“Signs of Love,” New Era, Sept. 1992, 14
Everyday Heroes:
Signs of Love
Meet Aimee. She gives the words “helping hands” a whole new meaning.
At the end of each Sunday, 17-year-old Aimee Givens’s wrists and fingers ache. She spends a three-hour block of church meetings signing for hearing-impaired teenagers Matt and Leticia Nicholes.
First Aimee attends her meetings from 9:00 A.M. till noon at Fig Garden Ward in the Fresno West California Stake. Then she waits for Matt and his sister, Leticia, to arrive for their meetings at the Sierra Ward, which follows her ward. That means Aimee attends six hours of church each Sunday. And if there’s a youth fireside Sunday evening, Aimee signs for that, too. Little wonder her fingers and hands ache at the end of the day!
Aimee learned to sign when she was ten years old. “I had two deaf friends in elementary school, and I wanted to be able to communicate with them,” she explains. She has taken sign language classes at her high school, the only high school in the Fresno Unified School District that offers them. So when Matt and Leticia moved into the neighboring ward, it seemed only natural to volunteer to help them.
“I really like Matt and TC (Leticia’s nickname). We’ve become good friends,” Aimee says.
“Church used to seem long and boring,” TC says through Aimee. “Now I feel like I get a lot out of it. Before, I learned mostly about church from my mom at home.”
Aimee explains that she stands near the pulpit during sacrament meetings and signs the hymns and the messages of the speakers. She said she has to stand near the speakers so she can watch them and sign at the same time.

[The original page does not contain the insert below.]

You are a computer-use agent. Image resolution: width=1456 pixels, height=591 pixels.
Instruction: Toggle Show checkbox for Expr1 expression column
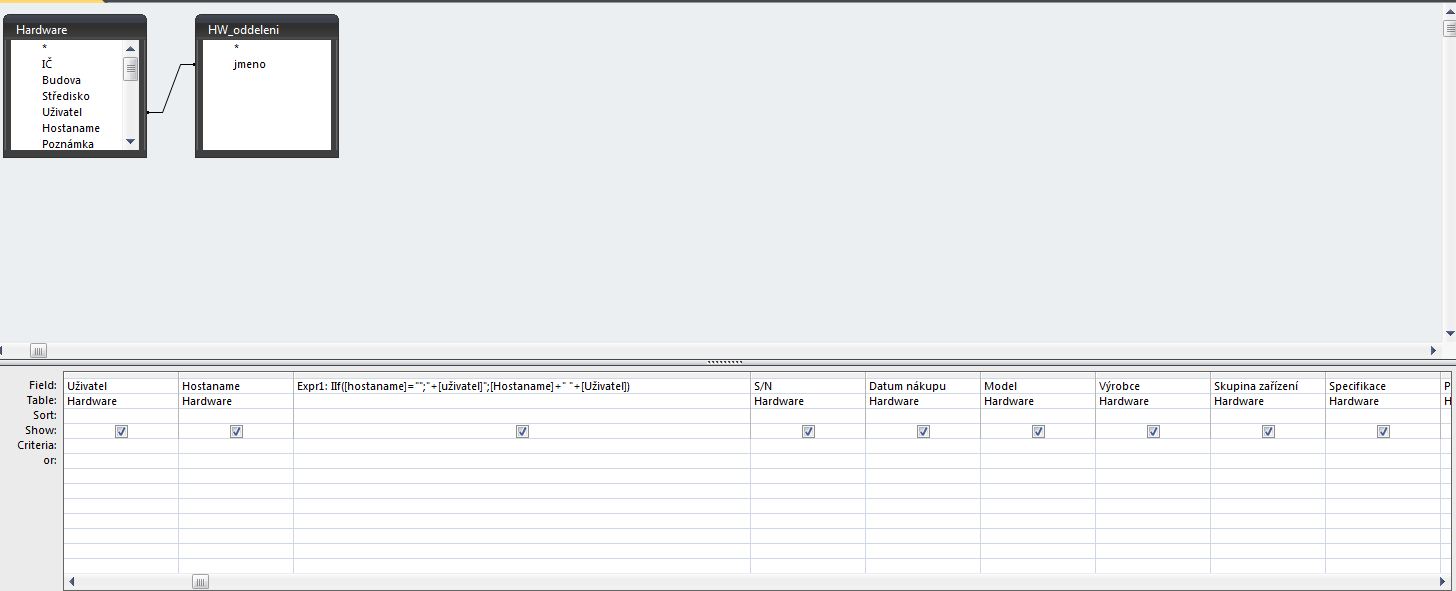[x=522, y=432]
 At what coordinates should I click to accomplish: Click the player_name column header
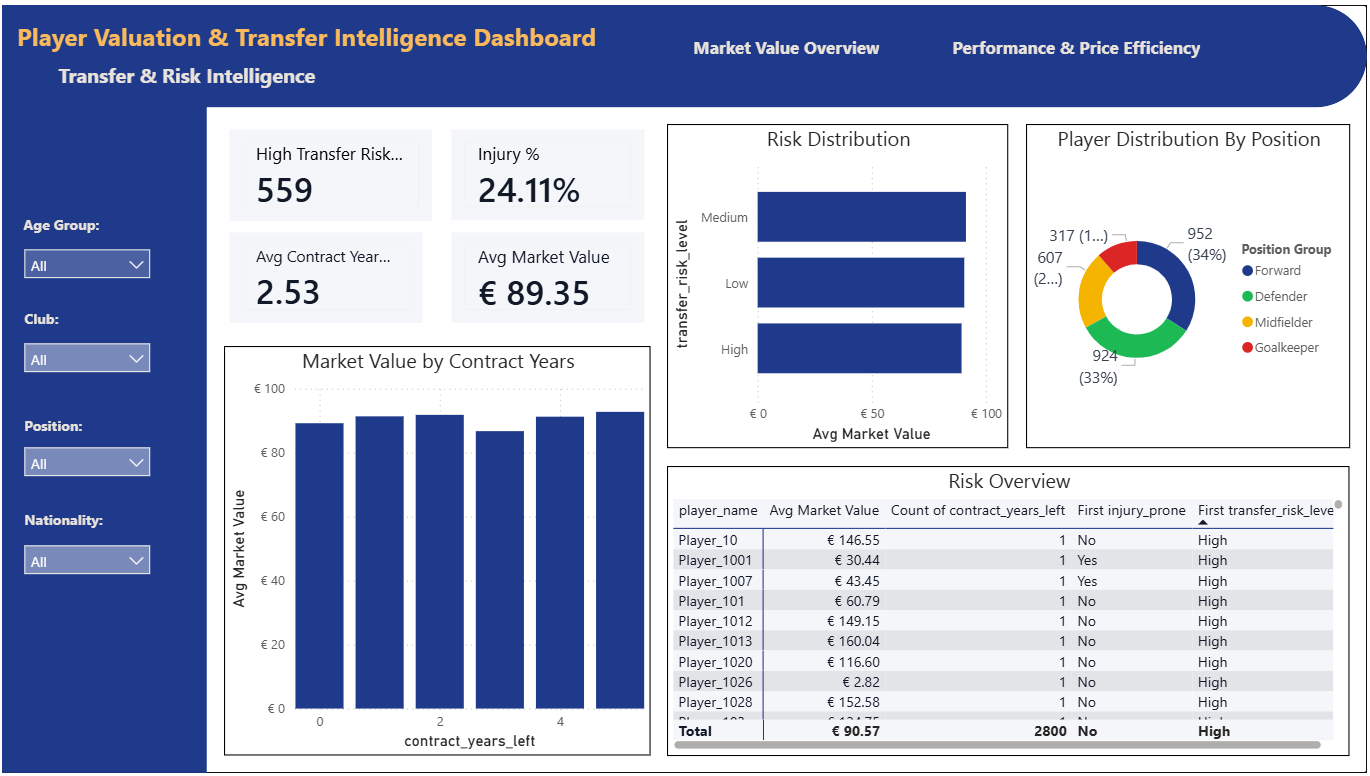click(717, 511)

Since Matt and TC are both 16 years old (they are not twins; they’re adopted), they attend the same Sunday School class. Aimee attends with them and signs the lessons. After Sunday School, Matt goes to priesthood meeting and Aimee goes to Young Women with TC.

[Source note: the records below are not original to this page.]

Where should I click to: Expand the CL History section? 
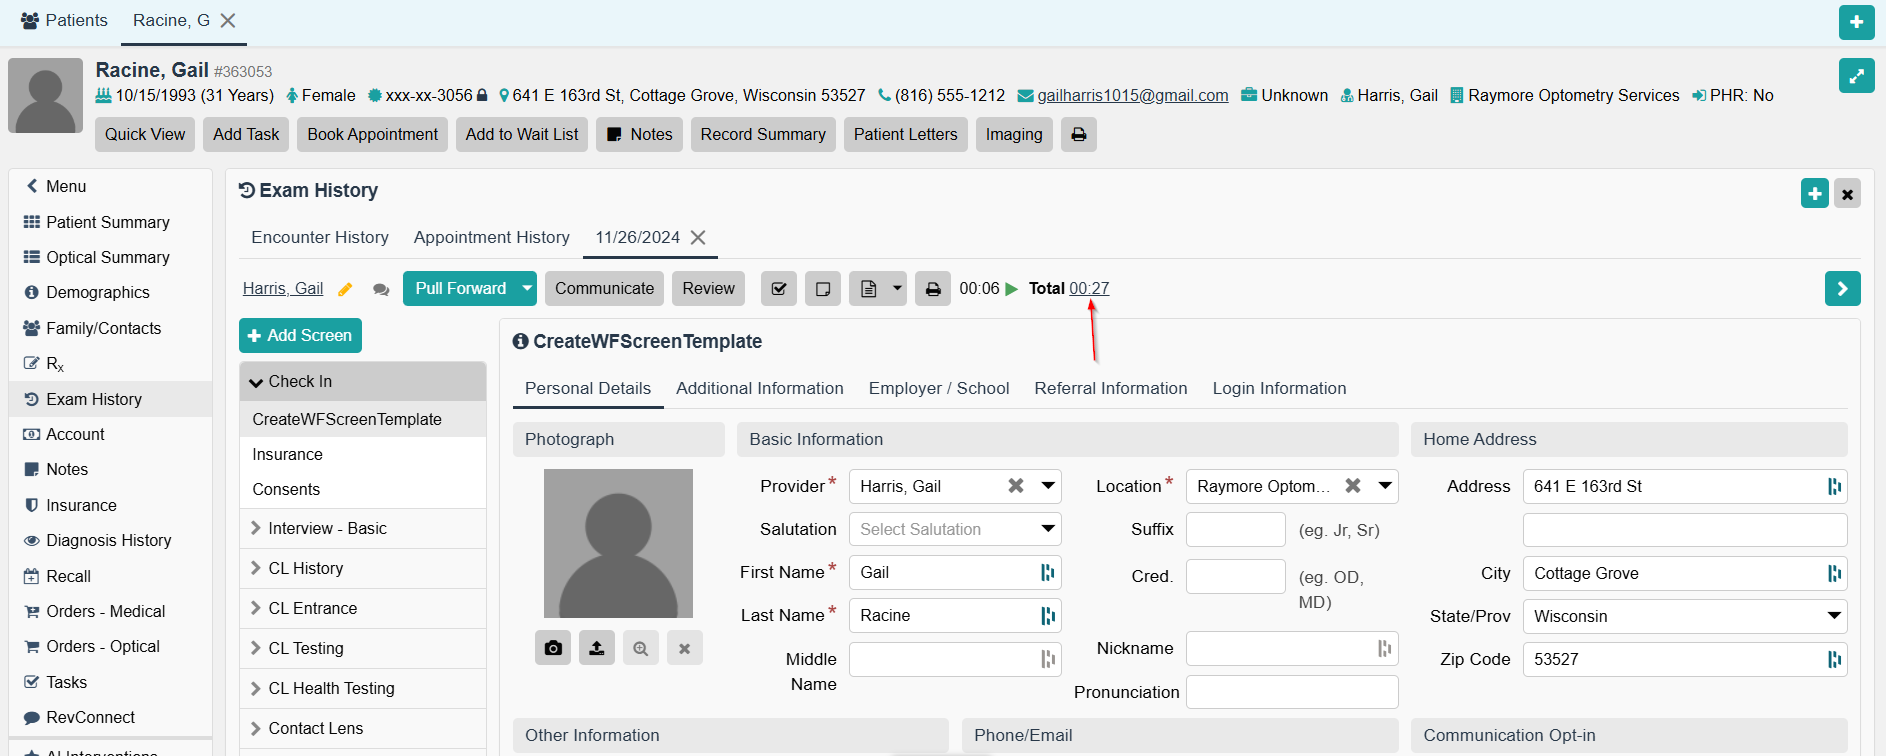306,568
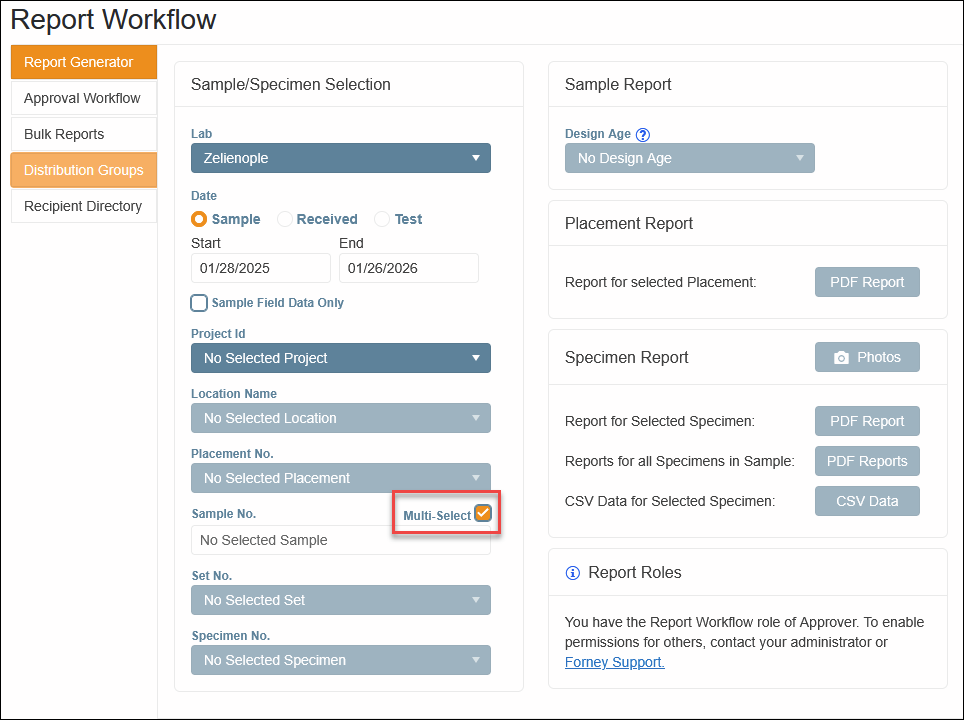
Task: Click PDF Report button for selected Placement
Action: (867, 282)
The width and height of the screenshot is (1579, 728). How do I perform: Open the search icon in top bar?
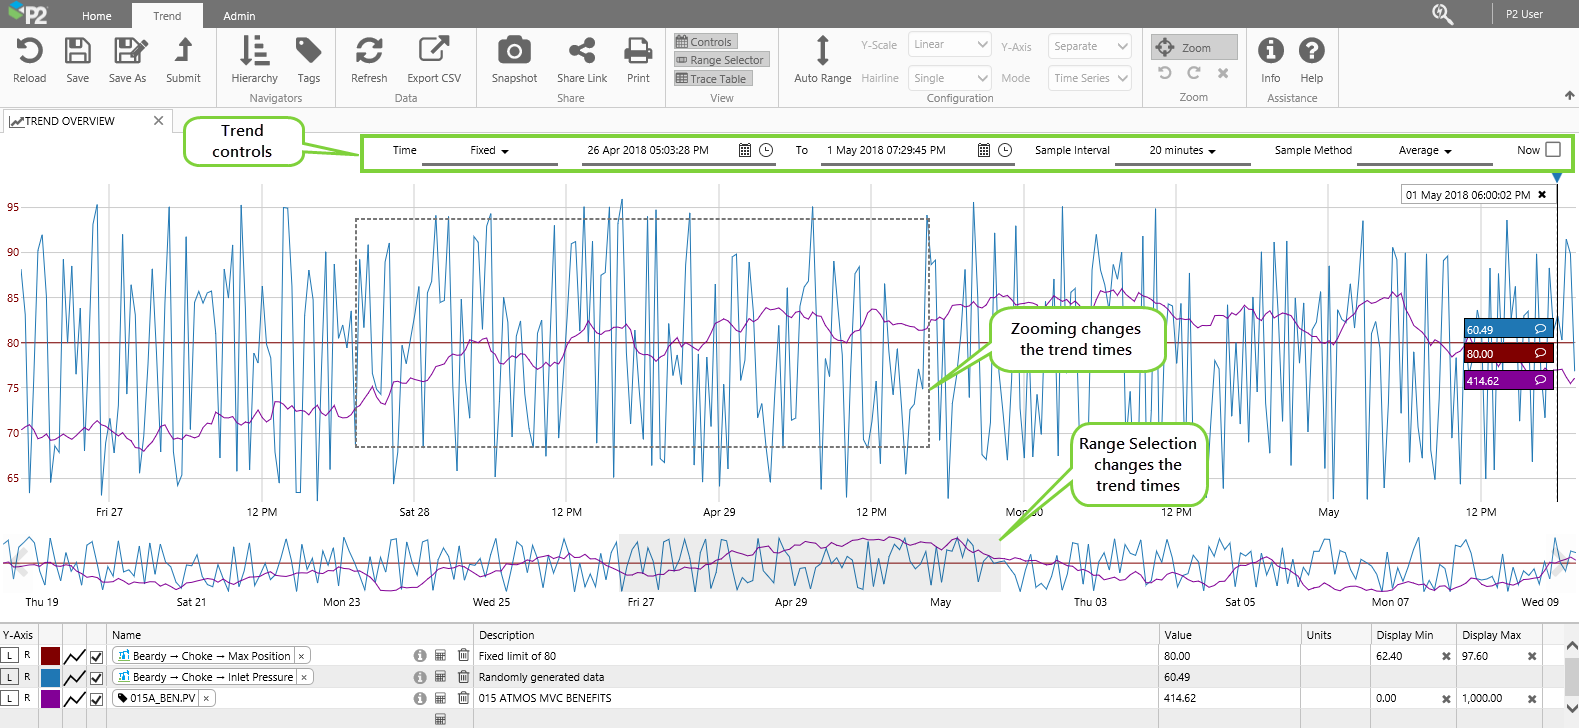pos(1442,14)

The teenagers also attend early-morning seminary together, but Matt and TC are not in the same class as Aimee. Their mom attends with them and signs for them, but when the classes meet together for special lessons or activities, Aimee does the signing.
Aimee also works as a teacher’s assistant in an English class for hearing-impaired students. “I take a class in summer school each year to free up a period so I can work with these students,” she says. Guess what Aimee’s goal is? You’re right—she wants to be a teacher for the hearing impaired someday.
Matt and TC are the youngest of Karl and Velyn Nicholes’s nine adopted children. Sister Nicholes says she is grateful that Matt and TC have Aimee as a friend. “I love signing. Going to church for six hours every Sunday has been beneficial, too. I really have to listen carefully to what is being said. It’s helped me grow.”